The Tokugawa clan still ruled Japan in the 1850’s when Admiral Peary sailed into Tokyo Bay and called upon the Japanese to end their two and a half centuries of hermitage. Repeated overtures to this end had been declined earlier, and Japanese administration had been extended to Hokkaido early in the nineteenth century to prevent Russian encroachment. The American overture was more than a casual invitation, however, for it was made through a show of military force which was not lost upon the Tokugawa.
Though they still held firm control internally they were quick to realize that Japan could not stand up to outside forces that could muster many large guns in the big steam naval vessels such as those in the American fleet. Within a few years they had signed trade treaties with several occidental countries, and had taken the first steps to modernize their own military establishment. This was the fourth time that a small group had changed the whole course of Japanese history.
The changes could not be undone, but they were the undoing of the Tokugawa and of the old order of feudalism in Japan. The emperor and the other clans that ruled Japan under Tokugawa control had not had the foreign fleet in their own home ports and were inclined to expel the foreigners. A few “incidents” soon convinced other leading clans of the futility of resistance to the outside world. The Satsuma clan of western Japan turned to developing a modern navy, and the Choshu clan began the building of a modern army.
General opposition to the long rule of the Tokugawa took the form of restoring the emperor to a kind of power than the imperial family had not exercised for centuries, swept the Tokugawa from internal control, and started Japan on a course of modernization that both startled and impressed the whole world in the 75 years between 1866 and 1941. The Tokugawa had committed Japan to this program without the original support of the country, but other clans took over the lead, carried on the program, and managed to retain control of Japan until the end of World War II. Japan entered upon this new era in sound economic, social, and political circumstances, for there had been no time for a long series of disastrous internal wars to dissipate either population or resources.
A first step in modernization was the abolition of landed feudalism and the outmoded administration of government.
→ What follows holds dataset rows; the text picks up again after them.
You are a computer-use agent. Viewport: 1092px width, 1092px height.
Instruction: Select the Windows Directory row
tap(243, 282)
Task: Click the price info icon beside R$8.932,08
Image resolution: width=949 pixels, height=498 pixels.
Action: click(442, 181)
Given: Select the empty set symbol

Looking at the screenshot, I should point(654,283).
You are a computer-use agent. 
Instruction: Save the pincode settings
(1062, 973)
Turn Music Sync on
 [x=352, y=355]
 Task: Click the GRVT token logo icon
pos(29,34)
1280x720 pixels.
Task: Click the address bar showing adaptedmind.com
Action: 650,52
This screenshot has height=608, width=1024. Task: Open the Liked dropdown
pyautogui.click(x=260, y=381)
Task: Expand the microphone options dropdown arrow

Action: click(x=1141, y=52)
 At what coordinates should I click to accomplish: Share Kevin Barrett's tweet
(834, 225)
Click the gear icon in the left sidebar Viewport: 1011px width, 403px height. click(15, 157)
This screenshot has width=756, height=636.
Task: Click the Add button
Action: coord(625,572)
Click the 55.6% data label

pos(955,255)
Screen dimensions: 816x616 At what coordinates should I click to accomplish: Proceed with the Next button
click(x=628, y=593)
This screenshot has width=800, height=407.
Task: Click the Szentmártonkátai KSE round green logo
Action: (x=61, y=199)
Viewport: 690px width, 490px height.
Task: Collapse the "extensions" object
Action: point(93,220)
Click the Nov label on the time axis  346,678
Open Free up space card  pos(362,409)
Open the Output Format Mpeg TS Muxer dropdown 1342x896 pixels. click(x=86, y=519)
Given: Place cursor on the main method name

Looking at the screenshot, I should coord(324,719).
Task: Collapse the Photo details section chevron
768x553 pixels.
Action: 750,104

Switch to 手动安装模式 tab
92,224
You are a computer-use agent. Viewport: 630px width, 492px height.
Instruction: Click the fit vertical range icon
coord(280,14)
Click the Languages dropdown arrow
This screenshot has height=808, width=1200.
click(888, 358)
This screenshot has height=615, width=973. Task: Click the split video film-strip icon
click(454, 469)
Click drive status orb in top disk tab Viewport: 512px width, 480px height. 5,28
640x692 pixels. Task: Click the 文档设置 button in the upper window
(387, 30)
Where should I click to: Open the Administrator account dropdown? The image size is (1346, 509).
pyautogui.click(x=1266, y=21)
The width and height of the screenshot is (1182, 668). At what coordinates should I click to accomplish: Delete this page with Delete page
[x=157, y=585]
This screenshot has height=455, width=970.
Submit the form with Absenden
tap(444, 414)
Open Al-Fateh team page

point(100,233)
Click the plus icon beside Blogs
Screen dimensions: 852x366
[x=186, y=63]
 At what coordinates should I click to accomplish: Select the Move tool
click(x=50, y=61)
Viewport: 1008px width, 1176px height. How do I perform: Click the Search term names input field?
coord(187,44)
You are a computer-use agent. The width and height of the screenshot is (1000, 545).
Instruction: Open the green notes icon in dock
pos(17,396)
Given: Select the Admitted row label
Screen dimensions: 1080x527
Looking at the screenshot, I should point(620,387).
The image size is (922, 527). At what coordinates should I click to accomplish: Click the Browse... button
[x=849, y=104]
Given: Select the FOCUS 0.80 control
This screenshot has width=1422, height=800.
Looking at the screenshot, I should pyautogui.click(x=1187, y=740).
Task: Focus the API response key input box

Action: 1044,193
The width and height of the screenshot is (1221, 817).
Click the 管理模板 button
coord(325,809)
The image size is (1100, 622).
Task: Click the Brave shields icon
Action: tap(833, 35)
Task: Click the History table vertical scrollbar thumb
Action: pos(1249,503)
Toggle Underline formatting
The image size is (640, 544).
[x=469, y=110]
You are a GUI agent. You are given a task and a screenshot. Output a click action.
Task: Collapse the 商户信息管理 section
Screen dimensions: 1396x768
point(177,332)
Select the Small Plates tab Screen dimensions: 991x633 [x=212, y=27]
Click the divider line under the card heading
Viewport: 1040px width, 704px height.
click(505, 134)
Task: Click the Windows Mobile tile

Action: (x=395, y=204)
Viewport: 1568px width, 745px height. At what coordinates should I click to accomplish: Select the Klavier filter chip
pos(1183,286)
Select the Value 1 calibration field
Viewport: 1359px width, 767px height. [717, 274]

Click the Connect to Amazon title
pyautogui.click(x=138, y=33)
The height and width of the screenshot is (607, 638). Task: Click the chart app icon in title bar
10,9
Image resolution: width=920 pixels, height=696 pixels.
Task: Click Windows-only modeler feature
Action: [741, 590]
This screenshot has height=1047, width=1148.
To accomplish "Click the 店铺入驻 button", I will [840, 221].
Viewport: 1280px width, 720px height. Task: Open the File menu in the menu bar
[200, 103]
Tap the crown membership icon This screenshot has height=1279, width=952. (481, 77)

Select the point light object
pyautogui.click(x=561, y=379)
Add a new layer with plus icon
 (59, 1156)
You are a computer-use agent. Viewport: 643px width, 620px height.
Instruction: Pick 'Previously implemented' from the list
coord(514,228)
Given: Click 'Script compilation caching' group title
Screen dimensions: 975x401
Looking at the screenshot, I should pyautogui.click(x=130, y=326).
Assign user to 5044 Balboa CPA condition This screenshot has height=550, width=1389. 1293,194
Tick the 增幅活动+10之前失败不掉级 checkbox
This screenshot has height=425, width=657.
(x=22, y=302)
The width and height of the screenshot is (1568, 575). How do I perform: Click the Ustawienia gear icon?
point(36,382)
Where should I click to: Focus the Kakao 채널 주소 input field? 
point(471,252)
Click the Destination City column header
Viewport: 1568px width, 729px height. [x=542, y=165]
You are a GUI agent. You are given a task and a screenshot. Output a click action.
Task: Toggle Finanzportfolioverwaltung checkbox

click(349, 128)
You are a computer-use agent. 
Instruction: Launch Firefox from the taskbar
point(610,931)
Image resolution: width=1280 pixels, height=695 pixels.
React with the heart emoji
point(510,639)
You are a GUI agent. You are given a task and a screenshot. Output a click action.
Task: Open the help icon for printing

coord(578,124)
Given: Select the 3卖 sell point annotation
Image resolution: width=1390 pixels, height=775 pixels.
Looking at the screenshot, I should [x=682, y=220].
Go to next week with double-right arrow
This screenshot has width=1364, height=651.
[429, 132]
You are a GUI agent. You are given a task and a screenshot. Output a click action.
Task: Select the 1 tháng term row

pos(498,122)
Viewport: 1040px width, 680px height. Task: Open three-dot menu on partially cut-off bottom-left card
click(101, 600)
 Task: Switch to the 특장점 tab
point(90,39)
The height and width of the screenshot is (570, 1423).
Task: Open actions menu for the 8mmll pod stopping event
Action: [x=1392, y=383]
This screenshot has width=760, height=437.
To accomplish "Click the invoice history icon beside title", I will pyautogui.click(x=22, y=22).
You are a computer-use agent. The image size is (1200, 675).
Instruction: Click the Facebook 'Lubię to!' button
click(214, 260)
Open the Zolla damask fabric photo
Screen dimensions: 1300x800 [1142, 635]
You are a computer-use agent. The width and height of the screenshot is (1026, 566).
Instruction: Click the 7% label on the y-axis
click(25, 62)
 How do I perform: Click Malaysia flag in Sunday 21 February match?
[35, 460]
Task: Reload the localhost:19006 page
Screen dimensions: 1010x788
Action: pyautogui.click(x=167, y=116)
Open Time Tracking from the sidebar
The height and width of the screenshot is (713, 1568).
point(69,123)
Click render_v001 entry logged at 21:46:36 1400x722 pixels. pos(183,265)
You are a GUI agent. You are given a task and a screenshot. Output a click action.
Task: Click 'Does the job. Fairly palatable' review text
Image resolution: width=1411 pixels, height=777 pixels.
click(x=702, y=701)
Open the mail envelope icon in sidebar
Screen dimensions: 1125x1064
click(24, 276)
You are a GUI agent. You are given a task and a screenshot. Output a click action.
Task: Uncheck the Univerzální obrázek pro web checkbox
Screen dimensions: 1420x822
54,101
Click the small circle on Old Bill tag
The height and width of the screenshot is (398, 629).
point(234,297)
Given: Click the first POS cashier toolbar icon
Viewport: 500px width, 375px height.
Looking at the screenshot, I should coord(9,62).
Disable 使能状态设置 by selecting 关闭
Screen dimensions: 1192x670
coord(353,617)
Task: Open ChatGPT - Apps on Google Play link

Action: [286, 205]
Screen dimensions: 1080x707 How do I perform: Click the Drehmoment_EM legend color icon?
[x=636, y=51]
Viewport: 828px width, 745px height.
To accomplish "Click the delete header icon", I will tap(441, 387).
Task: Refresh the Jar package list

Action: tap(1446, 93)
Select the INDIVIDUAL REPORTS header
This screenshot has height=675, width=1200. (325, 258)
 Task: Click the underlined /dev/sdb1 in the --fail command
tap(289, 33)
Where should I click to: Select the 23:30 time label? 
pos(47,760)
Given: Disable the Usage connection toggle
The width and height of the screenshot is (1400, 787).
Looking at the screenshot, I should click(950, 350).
Direct rule by the emperor and a bureaucracy, the abolition of feudal fiefs (for a reasonable price in government bonds), the establishment of new political administrative regions, and the pensioning off of the old regional rulers and the parasitic soldier group were the first steps in internal organization. This process, of course, gave to the ruling classes privileged opportunities for those members discerning enough to take them. Some old clans rose to new political power, and others acquired new economic strength, but it is notable that in general the control of Japan continued in the hands of the same general groups that had run Japan for many centuries.
Though the Tokugawa had actually sent a few observers abroad before the opening of the country, Japanese culture was sadly out of date compared to the industrial, military culture of the West. Realizing this the new leaders of Japan fell back upon a useful precedent, that of sending students abroad to study the superior cultures. Since many of these new leaders were derived from the old military clans and the professional soldiery, their first concern was the building of a strong military force which could deter the colonial imperialism of the Occident. Appreciating also that such a force could now be built only upon the basis of an industrial technology, they undertook a thoroughgoing industrialization.
So for nearly 50 years the Japanese government sent commissions, study groups, observers, and students all over the world to study the material economy of the West in a determined effort to bring Japan up to date as quickly as possible. German military and medical science, French and German law, British ship building, and the railroad and manufacturing techniques, and the business methods of the United States were all carefully studied. Observers all over the world studied the patterns of trade, colonial imperialism, the developments of agriculture, mining, transportation, and architecture. Educational systems and political institutions were examined.
The Japanese government took the lead in these matters, paying for the studies and then subsidizing the developments in Japan. The first railway was built between Tokyo and Yokohama in 1872, and by the end of the century hundreds of power plants and factories were operating. The operation of concerns was turned over to private companies formed by the leading clans, so that not only did Japan industrialize rapidly, but also the control of the modern aspects of the economy remained in the hands of the old leading elements. It is a commonplace to say that in a non-industrial country the evolution of manufacturing begins slowly and somewhat on a hit-and-miss basis. Not so in Japan, for by 1900 most of the kinds of things being done abroad were also being done in Japan. As new industrial developments occurred abroad Japanese continued to study them and to adapt them at home.
In the first few decades of modernization industrial skills were not sufficient to keep pace with developments of the economy, operating efficiency was rather low, and the occidental rather easily came to the conclusion that the Japanese were not creative but only imitative. It should be sufficient to remind an American, however, that as late as the end of World War II the United States was still following the lead of Germany in many matters of industrial evolution to put the question of copying in proper balance. The amazing thing is that Japan went at modernization in a wholesale manner, in the way in which she had studied Chinese culture centuries earlier, and in a way seldom attempted by any other society. This was long-range planning well before five-year plans became the vogue.